Are we in NYC?

The phone rings.

I answer.

Hi. I’m John. I’ve known George the owner for years.

(I interrupt to say that our owner has a Spanish name that begins with a G. In English his name would be pronounced with a J. In Spanish it’s pronounced with an H sound. You know who really knows him by how they pronounce his name).

He doesn’t know him.

He then explains that he’s looking for takeout.

Which we don’t do.

But before I can say this he explains that he’s actually looking for Uber Eats.

I laugh.

You can’t get a regular Uber at my restaurant, let alone Uber Eats.

I explain that we have neither takeout or Uber Eats.

He expresses his displeasure and hangs up.

Perhaps it’s an untapped revenue stream for us.

The purpose of our lives is to be happy.” — Dalai Lama

Here’s a story about the Finns who came in last night.

Their story began on Wednesday night around 7:45.

The phone rings.

It’s Mr Finn.

He begins by letting me know how disappointed he is with us because no one has returned his call.

I explain that we don’t return messages that come in after service starts till the next day.

He angrily says, I called at 4:50. Service starts at 5:00. You should have called.

He’s technically not wrong.

He’s called to let us know that he booked a high top when he made his reservation because it was the only thing available. But he and his wife are in their 80’s and his daughter is in her 60’s so a high top will just not do.

For someone who needs something from me he is not very nice.

For a 1/10th of a 1/10th of a 1/10th of a second I think about saying tough luck.

But there are several openings and I not only move them, I give them one of the best tables in the restaurant.

Fast forward.

Last night I’m standing at the door and in walks a party. Far from pleasant.

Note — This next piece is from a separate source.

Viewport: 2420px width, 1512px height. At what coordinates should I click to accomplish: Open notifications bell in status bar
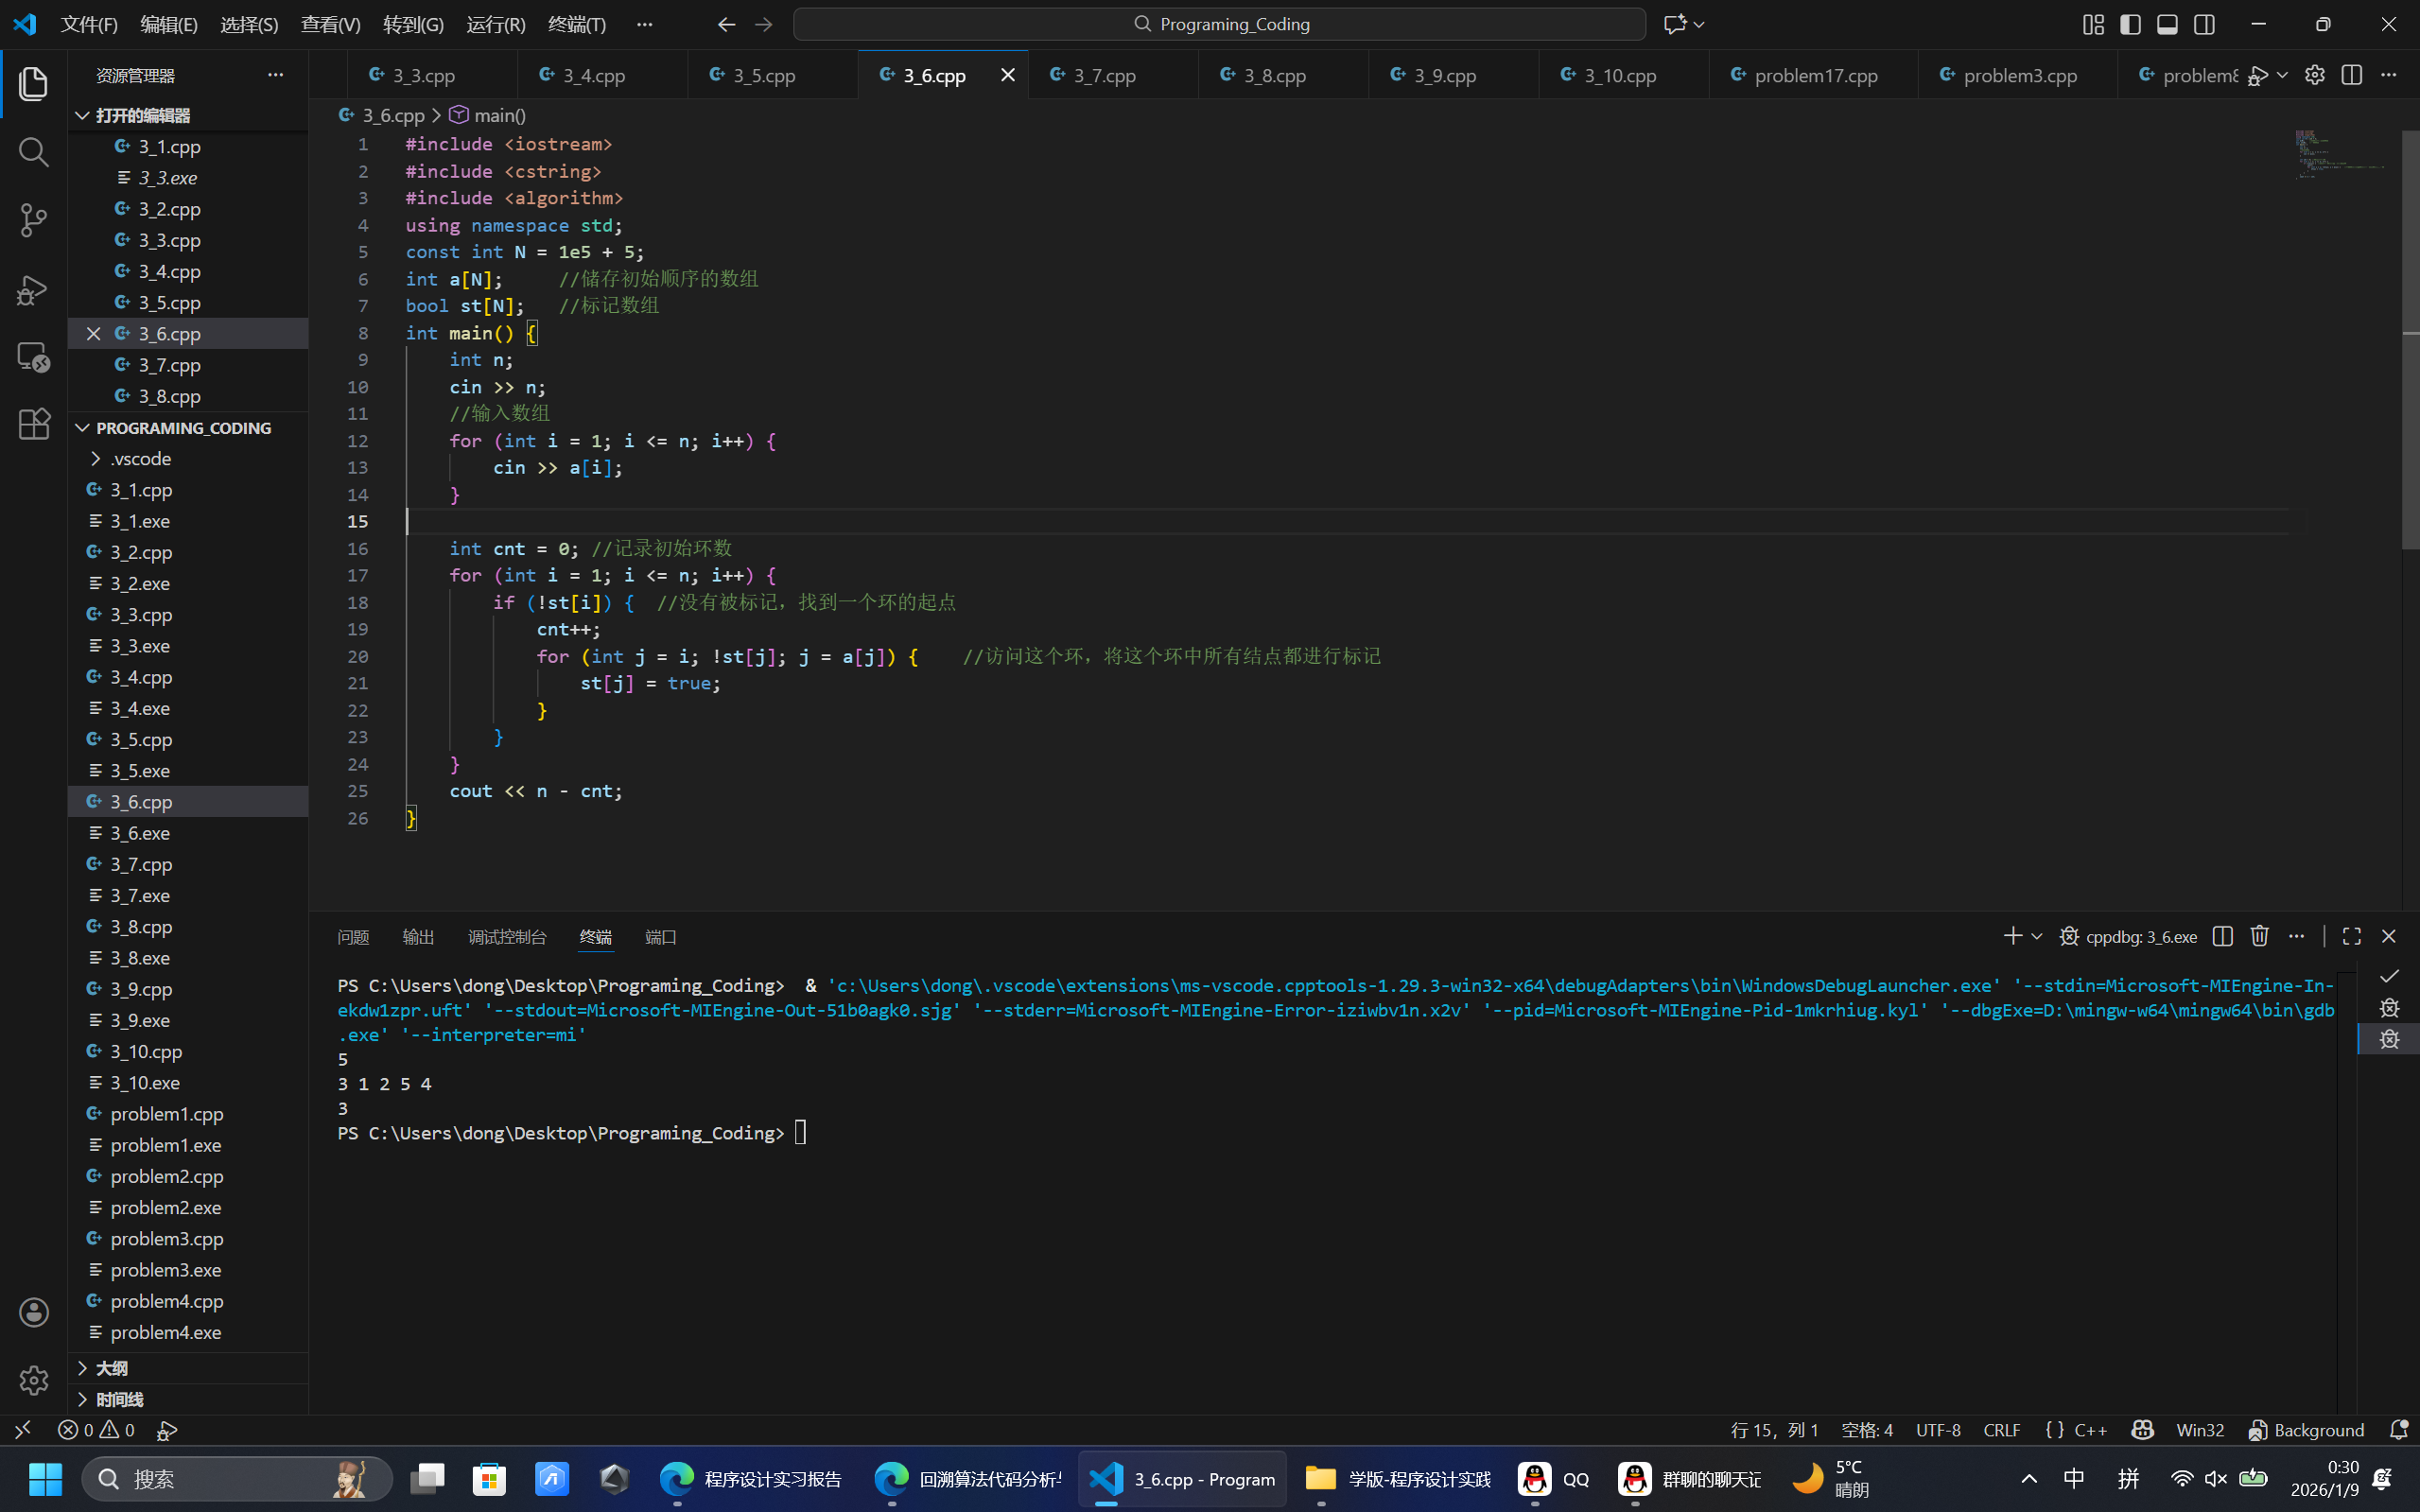2398,1430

I ask if they have reservations and he grunts yes.

It takes 1 seconds for me to know it’s the Finns.

I send them off to be seated.

I literally turn around to greet the next table when a server arrives to let me know table 12 wants the music turned down. It’s the Finns.

That’s a whole separate post that I’ve started twice and veered from, but long story short we don’t turn the music down. Remind me next week to explain.

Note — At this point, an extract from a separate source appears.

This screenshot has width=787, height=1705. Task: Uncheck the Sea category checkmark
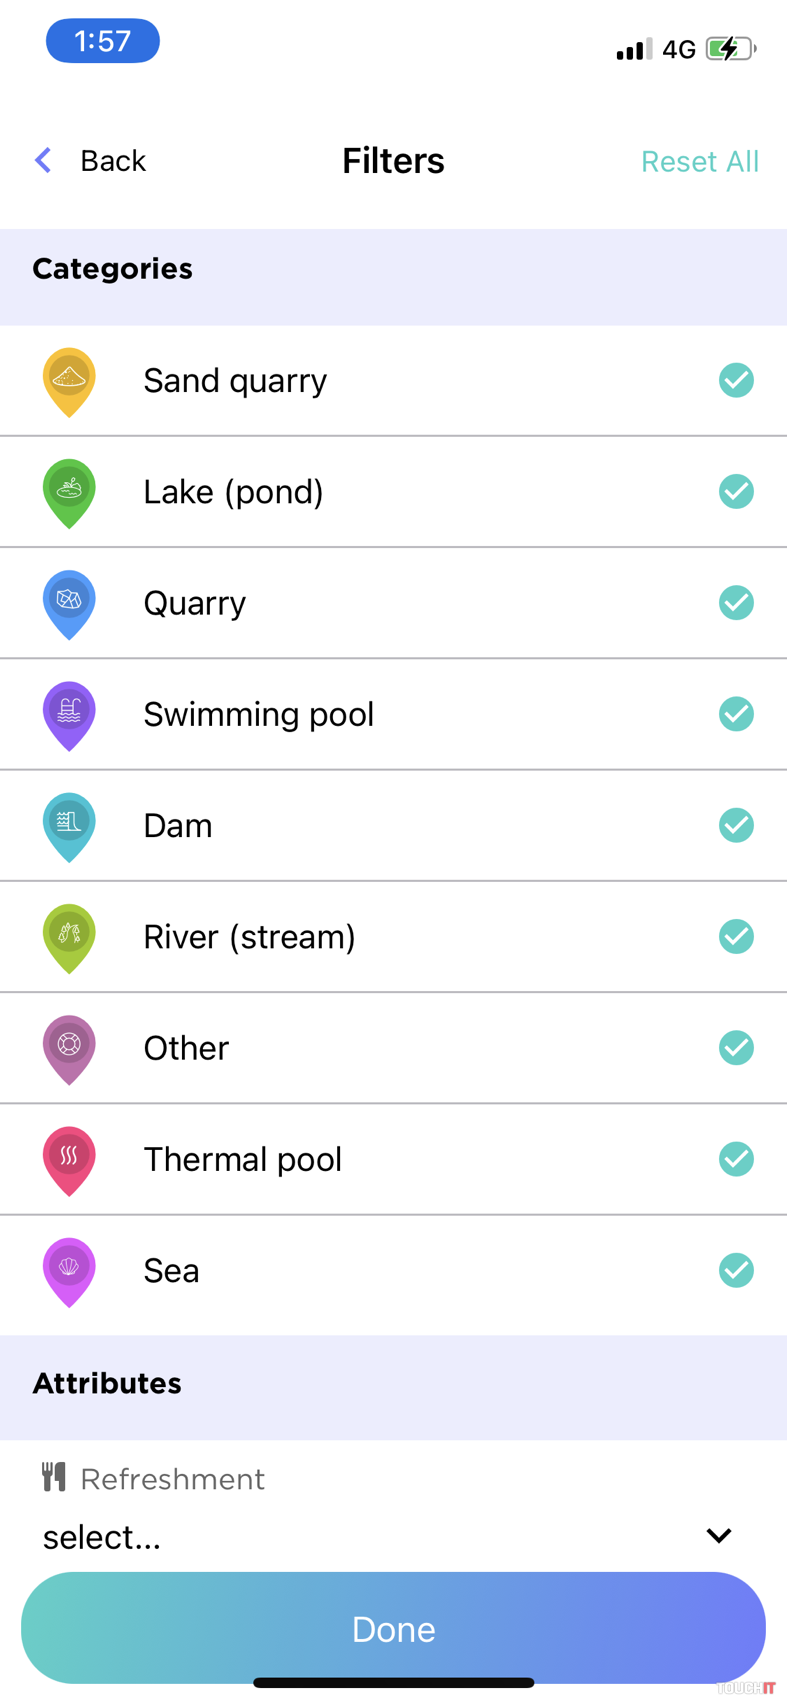[736, 1270]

I tell the server, of course I’ll turn it down.

I always tell them that.

I never turn it down.

I go back to seating people.

15 minutes later the server is back. Table 12 demands we turn the music down.

I say okay.

Go back to seating people.

30 minutes later the server lets me know that table 12 is demanding to speak with a manager.

I go to the table.

It’s my first time really looking at them. Two really, really old folks. A youthful looking daughter.

I introduce myself.

He launches in.

Turn down the music.

I try to explain.

He’s having none of it.

I try again.

He shuts me down.

While I’m talking I can clear as day see him shooting squirrels with a BB gun and yelling at kids to get off his lawn.

I’m watching this movie in my head when his daughter interrupts and says, enough dad, you’ll be fine.

I leave.

15 or 20 minutes later I’m at the host stand when the daughter goes to the restroom.

She stops.

And apologizes for her parents. She says that she and her sister for years have been apologizing for her parents grumpiness. She says she always lingers at the end of the meal to say sorry.

I explain, that I too had a mother who enjoyed being grumpy. That I loved her dearly but could never understand why she was so impatient. (We actually discovered later it was because she had secretly started smoking again and when she hung out with family she was suffering from nicotine withdrawal. Who wouldn’t be grumpy?).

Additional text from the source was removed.